## Provided text
# Whitepaper Plan

This document plans a future capOS whitepaper / technical report. Its job is
**not** to draft the paper, but to keep the paper's evidence requirements
visible so that ongoing capOS development can be sequenced to produce them.

Treat this file the way `WORKPLAN.md` is treated: keep it current with user
direction, prune as items close, and cross-link to `docs/roadmap.md`,
`WORKPLAN.md`, and the relevant proposals rather than duplicating them.

Companion files:
- `outline.md` -- section-by-section sketch of the future paper.
- `evidence-gaps.md` -- live tracking of which paper claims still lack
  artifact-level evidence and which workplan slice will close each gap.

## Format and Release Metadata

- Format: whitepaper / technical report. No conference page limit.
- Release metadata is intentionally out of scope for this planning page.
- Deadline: none. Quality drives sequencing; the paper does not freeze before
  Tier-1 evidence is in place.

## Working Title

*Schema-as-ABI: Typed Capabilities and Ring-Transport Dispatch in capOS.*

## Thesis

A research OS where Cap'n Proto schemas serve simultaneously as

1. the kernel ABI,
2. the only access-control mechanism (the interface *is* the permission),
3. the IPC wire format, and
4. the persistence and network-transparency substrate,

replacing the parallel rights bitmasks, untyped IPC primitives, and C-header
syscall conventions that prior capability OSes still carry.

Position relative to prior art:
- **seL4** -- formally verified, but rights are kernel-managed bitmasks and
  IPC payloads are untyped message registers.
- **Zircon** -- typed kernel objects, but the typing lives in C handle
  conventions and a fixed syscall surface, not a schema language.
- **EROS / CapROS** -- persistent capabilities, but no schema-as-wire layer
  on top of the capability primitives.
- **Genode** -- component-typed RPC, but RPC is built on top of kernel IPC
  primitives that are not themselves the wire format.
- **Plan 9** -- "everything is a file" universal interface, but file I/O is
  a single weak type compared to schema-typed methods.

The unique claim under evaluation is that one schema layer subsumes the
rights, ABI, IPC, persistence, and network-transparency mechanisms that
those systems each provide separately.

## Core Claims and Required Evidence

The paper stands on five claims. Each must be backed by an artifact, not by
description alone.

| Claim | Required artifact | Status |
|---|---|---|
| C1. Schema-typed methods can replace parallel rights bitmasks. | Working capability dispatch where authority narrowing happens via wrapper caps, not flag bits. Session-bound invocation context replaces caller-selected endpoint identity without generic rights flags. | Partial. Delegated-relabel containment, transitional representation substrate, the historical service-object routing proof, and the Gate 1 process-session invariant proof are done; endpoint caller-session metadata and shared-service migration remain open. |
| C2. A shared-memory ring with one progress syscall is a sufficient kernel boundary. | Implemented `cap_enter` + SQ/CQ + opcodes covering CALL/RECV/RETURN/RELEASE/NOP. Loom model. Real latency/throughput numbers vs. a syscall-per-call baseline. | Implementation done. **Numbers missing.** |
| C3. The wire format enables persistence. | A capability whose state is serialized via its schema and restored across kernel reboot. Even a RAM-backed `Store` proof-of-concept is sufficient. | **Missing.** |
| C4. The wire format enables network transparency. | One capability invocation crossing TCP between two capOS instances (or between QEMU and a host stub) using the same schema. | **Missing.** |
| C5. The kernel can be developed and verified at this size with practical tooling. | Kani/Loom/Miri/panic-inventory artifacts plus the workplan/review discipline. | Strong; needs distillation. |

The paper should not promise more than the artifacts deliver. Limitations
go in their own section, written before claims tighten.

## Rows
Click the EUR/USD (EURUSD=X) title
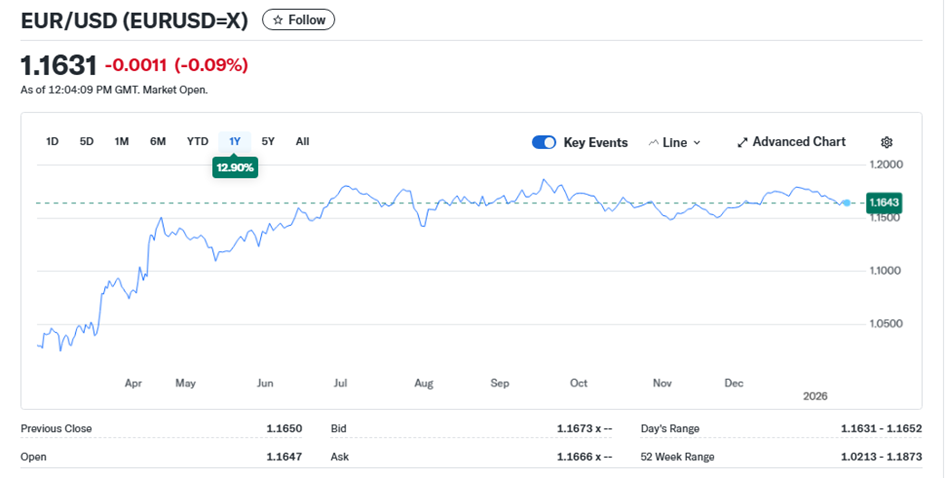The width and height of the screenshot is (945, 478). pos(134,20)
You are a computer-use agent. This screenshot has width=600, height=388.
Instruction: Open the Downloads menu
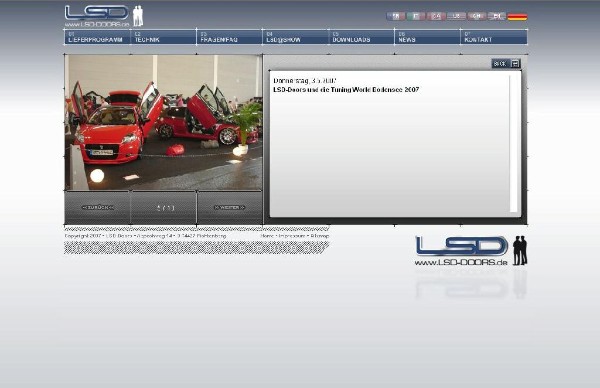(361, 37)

* * *

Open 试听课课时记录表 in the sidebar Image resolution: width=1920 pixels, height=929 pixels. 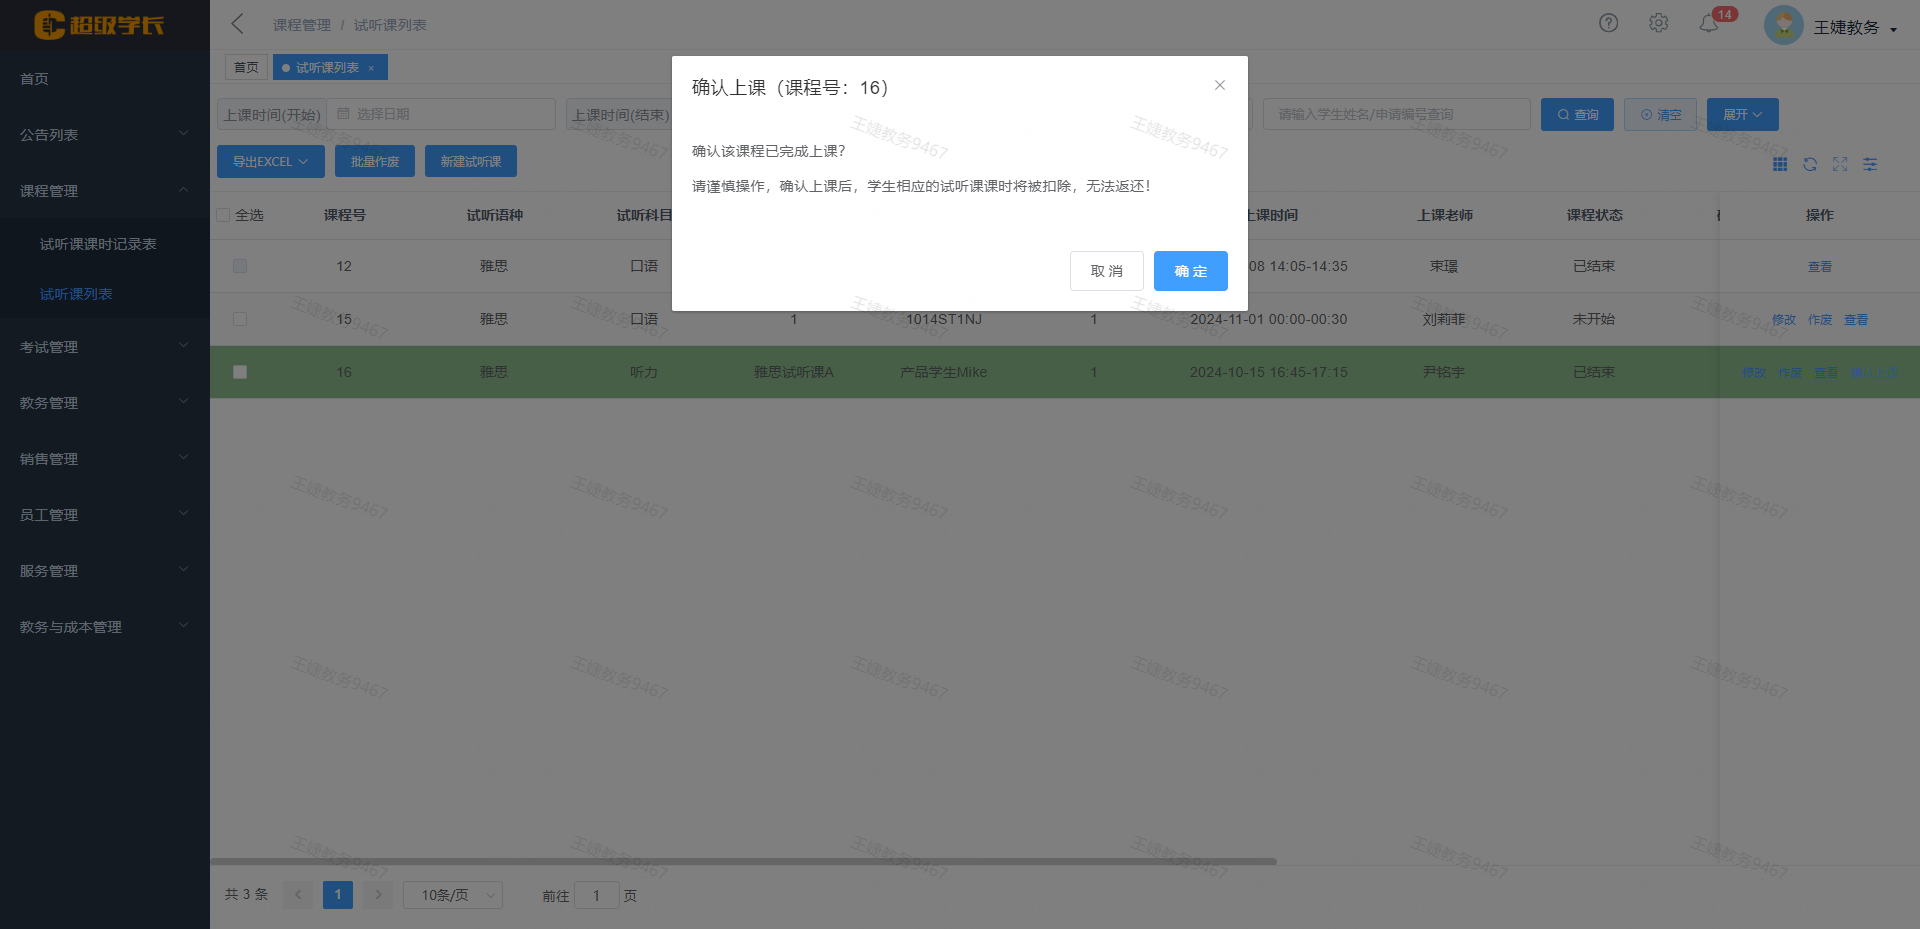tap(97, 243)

## Written tasks
1 – Write out the whitepaper plan verbatim, starting at "This document plans" and ending at "than duplicating them.".
2 – Continue the capOS whitepaper plan from the point where it stops.
The entries come from a different source than the whitepaper plan.

## Answers to the exercises
1 –
This document plans a future capOS whitepaper / technical report. Its job is
**not** to draft the paper, but to keep the paper's evidence requirements
visible so that ongoing capOS development can be sequenced to produce them.

Treat this file the way `WORKPLAN.md` is treated: keep it current with user
direction, prune as items close, and cross-link to `docs/roadmap.md`,
`WORKPLAN.md`, and the relevant proposals rather than duplicating them.

2 –
## Tier-1 Development Pre-requisites (load-bearing)

Without these, the corresponding claim is bluff.

1. **Session-Bound Invocation Context.** Closes the C1 gap. Active in
   `WORKPLAN.md`; detailed execution lives in
   `docs/backlog/session-bound-invocation-context.md`.
2. **Measurement harness producing real numbers.** Closes the C2 gap.
   Extends `make run-measure` to record:
   - `cap_enter` round-trip latency (warm and cold ring, single CPU)
   - SQE dispatch throughput in ops/sec, single-process baseline
   - Endpoint IPC: ordinary scheduler path vs. direct-switch handoff
   - Schema dispatch overhead vs. the existing `NullCap` baseline
   - Memory cost per capability slot
   Output should be reproducible from a single `make` target and saved
   under a tracked path so the paper can cite specific commits.
3. **Persistence proof-of-concept.** Closes the C3 gap.
   Minimum viable shape: a RAM-backed `Store` that serializes one
   non-trivial capability via its capnp schema, dumps it, restores it after
   kernel reboot in QEMU, and proves a method call still works. This is
   explicitly narrower than the full storage proposal; treat it as paper
   evidence, not the production storage track.
4. **Network-transparency proof-of-concept.** Closes the C4 gap.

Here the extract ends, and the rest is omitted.